◆ **PROVIDED DATA**:
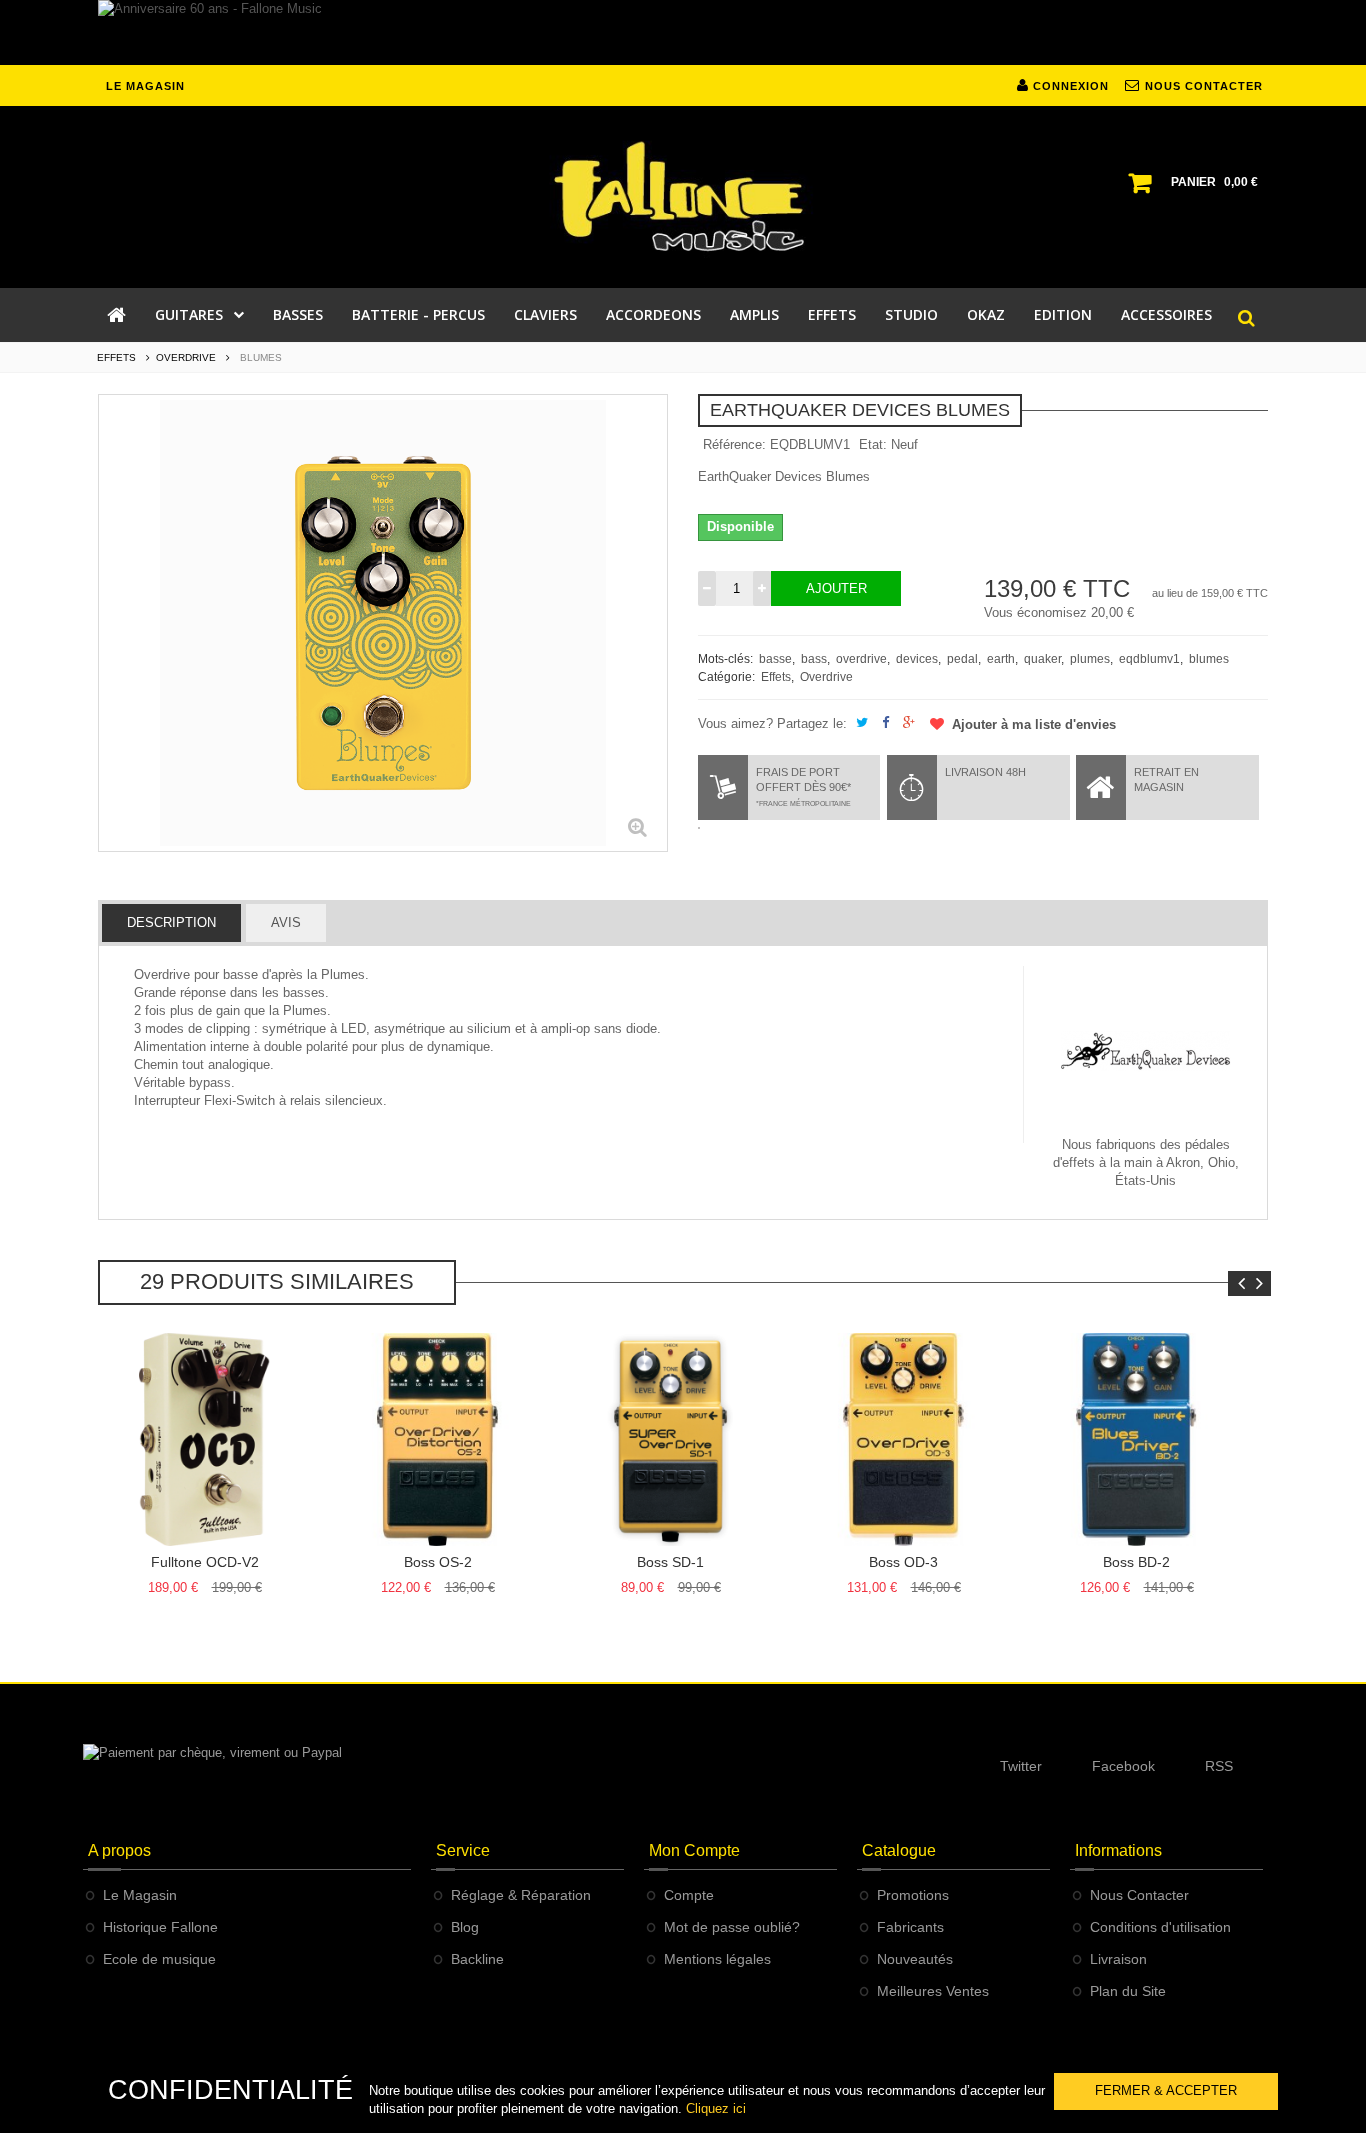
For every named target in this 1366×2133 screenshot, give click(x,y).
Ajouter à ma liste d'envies (1032, 724)
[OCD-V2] (204, 1439)
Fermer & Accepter (1166, 2090)
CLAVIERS (545, 314)
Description (171, 922)
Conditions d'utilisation (1160, 1927)
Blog (465, 1927)
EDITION (1063, 314)
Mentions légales (717, 1959)
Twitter (1021, 1766)
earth (1001, 659)
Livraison (1118, 1959)
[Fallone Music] (683, 197)
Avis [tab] (286, 922)
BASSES (298, 314)
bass (814, 659)
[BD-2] (1136, 1439)
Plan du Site (1128, 1991)
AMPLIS (754, 314)
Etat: (873, 444)
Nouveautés (915, 1959)
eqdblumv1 (1149, 659)
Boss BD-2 (1136, 1562)
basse (775, 659)
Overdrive (826, 677)
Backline (477, 1959)
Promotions (913, 1895)
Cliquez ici (716, 2108)
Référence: (734, 444)
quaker (1042, 659)
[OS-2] (437, 1439)
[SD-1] (670, 1439)
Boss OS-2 (438, 1562)
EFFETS (832, 314)
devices (917, 659)
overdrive (861, 659)
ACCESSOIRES (1166, 314)
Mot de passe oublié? (732, 1927)
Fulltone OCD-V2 (205, 1562)
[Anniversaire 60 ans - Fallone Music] (683, 32)
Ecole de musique (159, 1959)
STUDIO (911, 314)
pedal (962, 659)
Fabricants (910, 1927)
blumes (1209, 659)
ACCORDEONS (653, 314)
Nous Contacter (1139, 1895)
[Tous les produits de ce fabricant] (1146, 1050)
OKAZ (986, 314)
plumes (1090, 659)
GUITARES (189, 314)
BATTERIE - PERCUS (418, 314)
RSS (1219, 1766)
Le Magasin (140, 1895)
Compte (689, 1895)
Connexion (1069, 86)
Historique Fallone (160, 1927)
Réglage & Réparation (521, 1895)
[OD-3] (903, 1439)
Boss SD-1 (670, 1562)
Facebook (1123, 1766)
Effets (776, 677)
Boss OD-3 (903, 1562)
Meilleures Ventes (933, 1991)
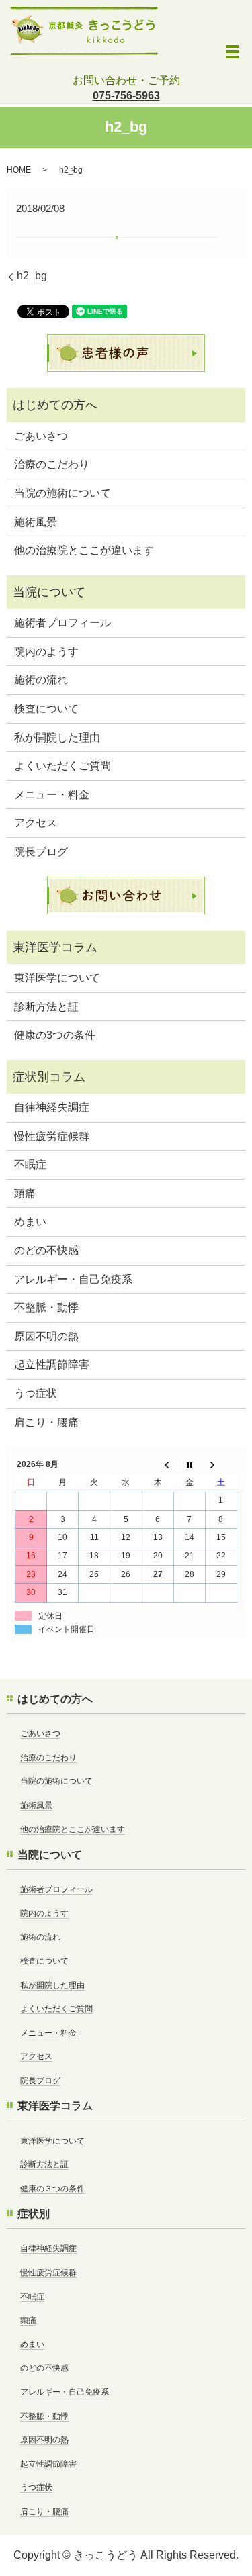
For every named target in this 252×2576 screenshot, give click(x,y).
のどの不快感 (46, 1250)
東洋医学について (57, 978)
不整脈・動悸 (46, 1307)
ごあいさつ (41, 436)
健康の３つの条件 (52, 2188)
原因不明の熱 (46, 1336)
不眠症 (30, 1164)
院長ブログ (41, 851)
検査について (46, 708)
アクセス (35, 822)
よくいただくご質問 (62, 765)
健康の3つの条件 (54, 1035)
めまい (30, 1221)
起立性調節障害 (51, 1364)
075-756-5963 (126, 95)
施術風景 (35, 522)
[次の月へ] (221, 1465)
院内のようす (46, 651)
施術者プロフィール (62, 622)
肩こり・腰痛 (46, 1422)
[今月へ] (189, 1465)
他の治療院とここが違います (84, 550)
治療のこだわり (51, 464)
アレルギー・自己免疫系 (73, 1279)
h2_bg (32, 275)
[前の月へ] (157, 1465)
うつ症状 (35, 1393)
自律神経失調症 (51, 1107)
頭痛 (25, 1193)
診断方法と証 (46, 1006)
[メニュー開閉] (232, 51)
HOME (19, 170)
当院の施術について (62, 493)
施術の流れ (41, 679)
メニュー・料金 (51, 794)
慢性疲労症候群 (51, 1136)
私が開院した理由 (57, 737)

◆ **WHAT IS NEEDED**:
Output the records above in their entirety and exactly, leaving out all images.

◆ **ANSWER SECTION**:
For every named target in this 1366×2133 screenshot, give click(x,y).
Ajouter à ma liste d'envies (1032, 724)
[OCD-V2] (204, 1439)
Fermer & Accepter (1166, 2090)
CLAVIERS (545, 314)
Description (171, 922)
Conditions d'utilisation (1160, 1927)
Blog (465, 1927)
EDITION (1063, 314)
Mentions légales (717, 1959)
Twitter (1021, 1766)
earth (1001, 659)
Livraison (1118, 1959)
[Fallone Music] (683, 197)
Avis [tab] (286, 922)
BASSES (298, 314)
bass (814, 659)
[BD-2] (1136, 1439)
Plan du Site (1128, 1991)
AMPLIS (754, 314)
Etat: (873, 444)
Nouveautés (915, 1959)
eqdblumv1 (1149, 659)
Boss BD-2 (1136, 1562)
basse (775, 659)
Overdrive (826, 677)
Backline (477, 1959)
Promotions (913, 1895)
Cliquez ici (716, 2108)
Référence: (734, 444)
quaker (1042, 659)
[OS-2] (437, 1439)
[SD-1] (670, 1439)
Boss OS-2 (438, 1562)
EFFETS (832, 314)
devices (917, 659)
overdrive (861, 659)
ACCESSOIRES (1166, 314)
Mot de passe oublié? (732, 1927)
Fulltone OCD-V2 (205, 1562)
[Anniversaire 60 ans - Fallone Music] (683, 32)
Ecole de musique (159, 1959)
STUDIO (911, 314)
pedal (962, 659)
Fabricants (910, 1927)
blumes (1209, 659)
ACCORDEONS (653, 314)
Nous Contacter (1139, 1895)
[Tous les produits de ce fabricant] (1146, 1050)
OKAZ (986, 314)
plumes (1090, 659)
GUITARES (189, 314)
BATTERIE - PERCUS (418, 314)
RSS (1219, 1766)
Le Magasin (140, 1895)
Compte (689, 1895)
Connexion (1069, 86)
Historique Fallone (160, 1927)
Réglage & Réparation (521, 1895)
[OD-3] (903, 1439)
Boss SD-1 (670, 1562)
Facebook (1123, 1766)
Effets (776, 677)
Boss OD-3 (903, 1562)
Meilleures Ventes (933, 1991)
For every named target in this 252×2576 screenshot, give click(x,y).
のどの不快感 (46, 1250)
東洋医学について (57, 978)
不整脈・動悸 (46, 1307)
ごあいさつ (41, 436)
健康の３つの条件 (52, 2188)
原因不明の熱 (46, 1336)
不眠症 (30, 1164)
院長ブログ (41, 851)
検査について (46, 708)
アクセス (35, 822)
よくいただくご質問 (62, 765)
健康の3つの条件 (54, 1035)
めまい (30, 1221)
起立性調節障害 (51, 1364)
075-756-5963 (126, 95)
施術風景 (35, 522)
[次の月へ] (221, 1465)
院内のようす (46, 651)
施術者プロフィール (62, 622)
肩こり・腰痛 (46, 1422)
[今月へ] (189, 1465)
他の治療院とここが違います (84, 550)
治療のこだわり (51, 464)
アレルギー・自己免疫系 (73, 1279)
h2_bg (32, 275)
[前の月へ] (157, 1465)
うつ症状 (35, 1393)
自律神経失調症 (51, 1107)
頭痛 (25, 1193)
診断方法と証 (46, 1006)
[メニュー開閉] (232, 51)
HOME (19, 170)
当院の施術について (62, 493)
施術の流れ (41, 679)
メニュー・料金 (51, 794)
慢性疲労症候群 (51, 1136)
私が開院した理由 (57, 737)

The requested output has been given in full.